5. 個人情報の適切な保護を念頭に置き、障害者の視点を含めた政策の立案、分析および評価を目的として、障害者の状況についての年齢および性別ごとの統計および調査データを含む適切な情報を収集し、分析することを、政府に対して奨励し、またこれと関連して、国連事務局統計部の技術的なサービスを利用することを、政府に勧める。

6. 開発協力ならびに開発金融活動において、アクセシビリティに必要な要件を含む、障害者の視点を取り入れる具体的な措置を講じることを、国連システムの機関、基金およびプログラムを含む関連組織に対して要請し、また国際開発機関および地域開発金融機関に、これを勧める。

7. 障害に関する国連自発的基金の役割を再確認し、政府、政府間機構、関連非政府組織および民間部門に対して、特別報告者の活動を含む、世界行動計画、基準規則および障害者権利条約の開発目標および目的を完全に実施するための触媒的かつ革新的活動を支援する能力を強化するという観点から、当該基金への支援を継続するよう奨励し、本決議に示された活動の優先事項に重点を置いた国内能力の構築を含む国際協力を促進する。

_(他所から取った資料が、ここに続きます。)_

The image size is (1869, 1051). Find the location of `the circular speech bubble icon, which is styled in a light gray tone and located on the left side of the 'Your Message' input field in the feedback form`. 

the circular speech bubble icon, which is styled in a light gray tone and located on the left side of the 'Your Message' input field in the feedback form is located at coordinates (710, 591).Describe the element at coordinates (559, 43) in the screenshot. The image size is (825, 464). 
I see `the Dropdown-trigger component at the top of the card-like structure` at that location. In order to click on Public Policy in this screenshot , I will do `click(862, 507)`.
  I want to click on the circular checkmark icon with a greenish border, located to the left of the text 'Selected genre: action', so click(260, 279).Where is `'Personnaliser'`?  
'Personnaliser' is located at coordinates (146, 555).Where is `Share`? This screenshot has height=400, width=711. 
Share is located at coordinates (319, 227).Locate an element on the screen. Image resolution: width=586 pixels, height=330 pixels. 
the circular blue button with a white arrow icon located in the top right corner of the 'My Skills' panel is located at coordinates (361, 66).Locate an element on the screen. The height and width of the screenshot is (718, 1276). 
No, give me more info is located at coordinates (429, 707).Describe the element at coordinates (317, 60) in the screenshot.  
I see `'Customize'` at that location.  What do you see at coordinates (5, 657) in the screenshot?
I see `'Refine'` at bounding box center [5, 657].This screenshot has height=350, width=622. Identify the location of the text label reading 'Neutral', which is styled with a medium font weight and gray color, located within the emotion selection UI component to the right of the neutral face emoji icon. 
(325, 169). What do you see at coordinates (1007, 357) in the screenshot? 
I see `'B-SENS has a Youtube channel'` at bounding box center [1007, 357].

8. 国連システム内での一貫した議論の成果が損なわれることがないよう、当該議論において障害者の状況に留意することを、すべての関係者に対して奨励する。

9. 今後予定されているミレニアム開発目標達成の進捗状況の定期的再検討に関するカントリーレポートに、障害者の人権、福祉および生活に関する開発努力の影響の再検討と評価を含めるよう、政府に要求する。

10. 障害のある先住民族の権利を差別することなく、尊重し、促進する政府の責務を再確認し、その経済的および社会的状況の改善に継続して取り組むための効果的な措置を講じるよう、政府に対して要請する。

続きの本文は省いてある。